Although he did some bird watching as a Boy Scout, Wright started to take a real interest in birds when he went to University of Kansas for graduate school and encountered the western kingbird. Later, while completing his doctorate at the University of Kentucky, he lived just across the fence from an experimental farm at the south end of campus. He'd hop the fence and trek around the farm to unwind from his studies. On his rambles at the farm during early spring, he was surrounded by the spring migration of birds, and began to consider himself a birdwatcher.

Wright finished his doctorate in 1968 and began his career at the University of Cincinnati. He continued bird watching here with his colleague (now emeritus professor) David Styer.

However, Wright found he was not as good at identifying birds through their songs as were David and most other avid bird watchers, and this kept him from developing a real mastery of the activity.

Meanwhile, he was raising a family and was busy with other activities such as leading a Boy Scout troop in Clifton. He and his children participated in nature activities at the Museum of Natural History, and it was at a museum-sponsored butterfly count in Adams County that he found himself becoming enthralled with moths.

Best of all, there was room in the field of mothing to do some serious work. Many moth species remain undescribed and unnamed. The scientific collection and study of North American moths dates back to the mid-19th century; seminal collections reside at Harvard’s Museum of Comparative Zoology, the British Museum of Natural History, the American Museum of Natural History, and the Smithsonian Museum.
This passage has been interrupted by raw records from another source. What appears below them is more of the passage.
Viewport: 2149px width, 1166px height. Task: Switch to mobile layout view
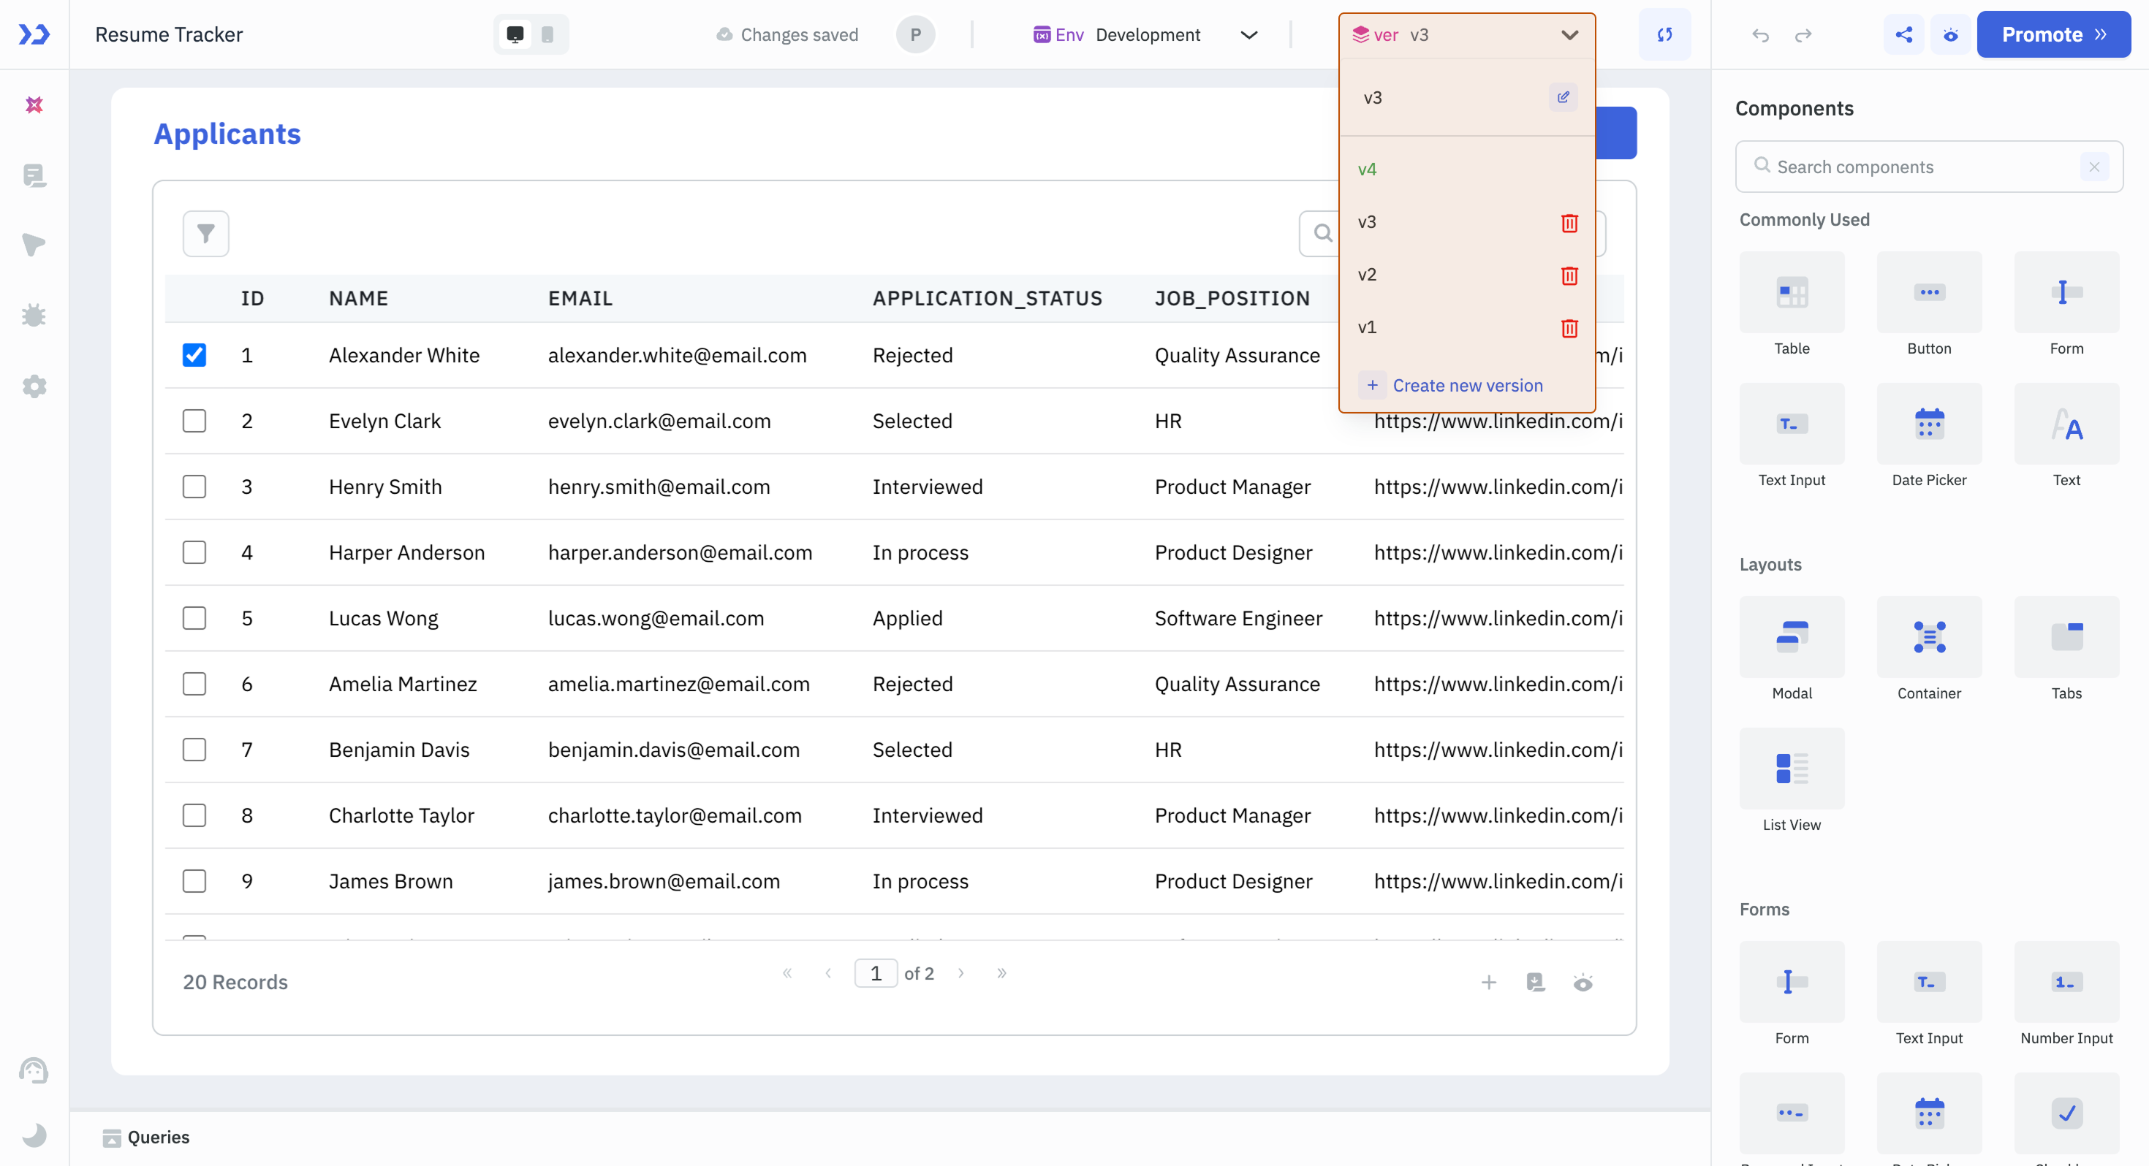[547, 35]
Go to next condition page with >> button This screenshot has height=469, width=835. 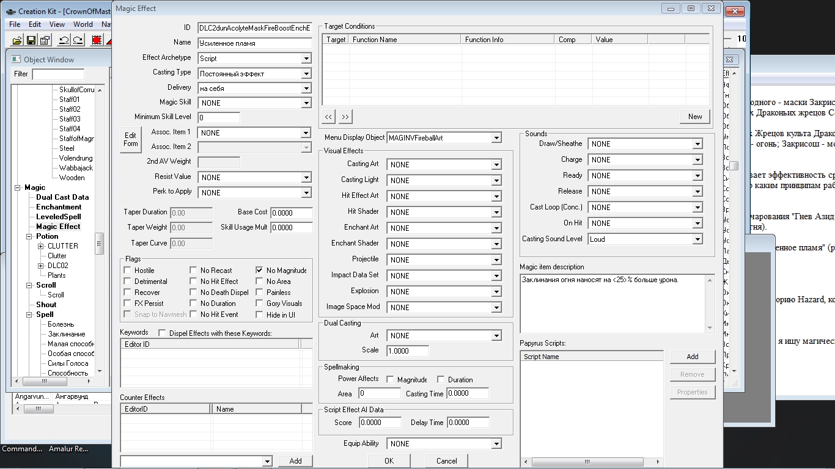click(345, 117)
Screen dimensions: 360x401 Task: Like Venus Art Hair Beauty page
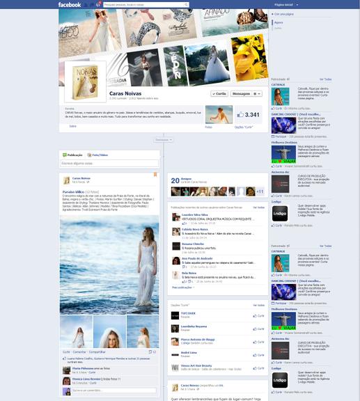(x=258, y=368)
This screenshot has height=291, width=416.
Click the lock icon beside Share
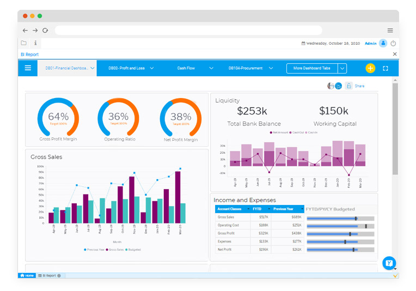348,86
Early lepidopterists relied on gross morphological characteristics such as shape, color, venation of wings, etc. to describe and classify moths.
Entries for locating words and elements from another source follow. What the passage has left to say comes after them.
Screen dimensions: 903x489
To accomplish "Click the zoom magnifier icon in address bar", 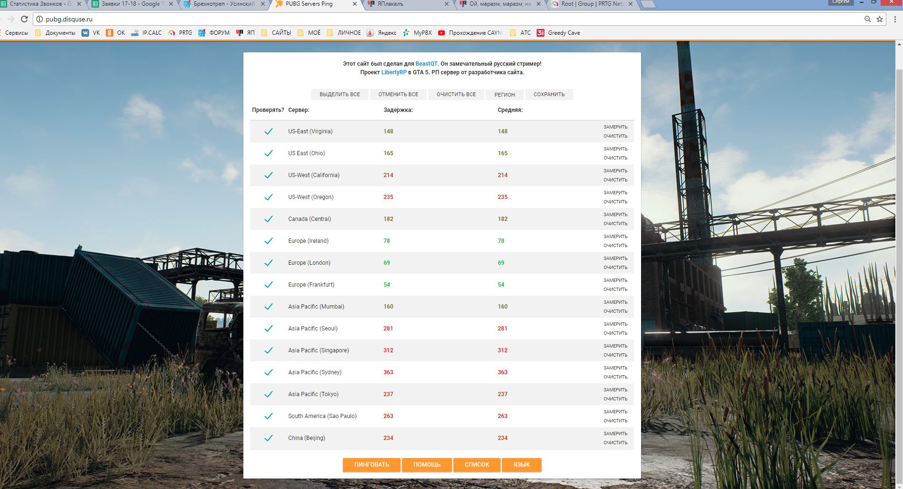I will point(867,19).
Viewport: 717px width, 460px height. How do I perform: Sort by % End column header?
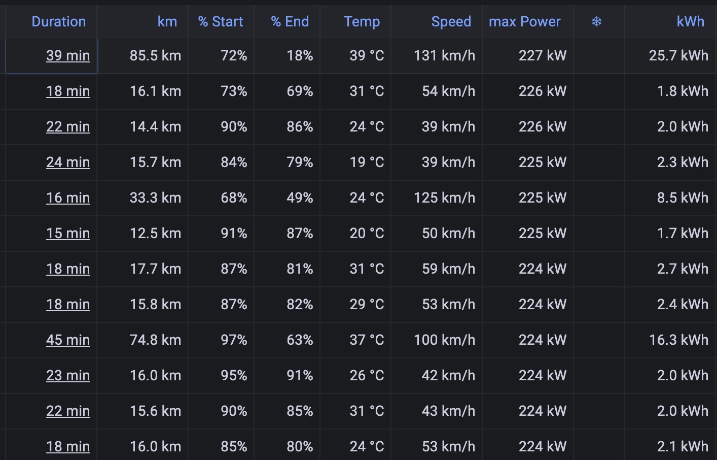tap(290, 22)
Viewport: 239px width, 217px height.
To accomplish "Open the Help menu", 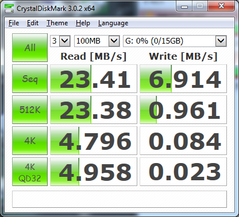I will [83, 23].
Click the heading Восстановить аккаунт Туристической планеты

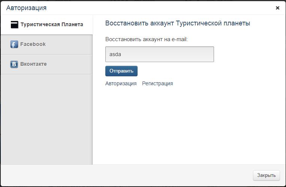click(178, 23)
In the early 20th century, microscopic features, especially characters of the male genitalia, began to be used, and in 1923 Carl Heinrich published the first illustrations of male genitalia for North American species of Torticidae. Even today, moth identification remains a tricky business, and Heinrich’s book is a standard reference.

Wright soon found that, beyond curiosity, he had the necessary skills to become good at collecting and identifying moths: patience, attention to detail and fine manual dexterity (first exercised as a boy building model airplanes) – skills he characterizes as "craftsmanship."

He decided to focus his attention on a few genera of Tortricidae whose caterpillars bore into the roots of plants of the family Asteracae (e.g., sunflowers). As he collects specimens, mostly from the western United States, he attempts to identify the species. Sometimes this involves borrowing and dissecting specimens from museum collections, and occasionally he encounters misidentifications made by early scientists who lacked some of today’s techniques or who based their conclusions on small samples of specimens.

Clarifying the application of currently available names and describing some of the many still unrecognized Tortricid species keeps Wright engaged and excited about this work. To date, he has named eight new species, and he continues to publish in this area. One long-range goal for his retirement is to publish a guide to the genera in which he has specialized, for which he has developed both a fine admiration and the acute eye of a detective.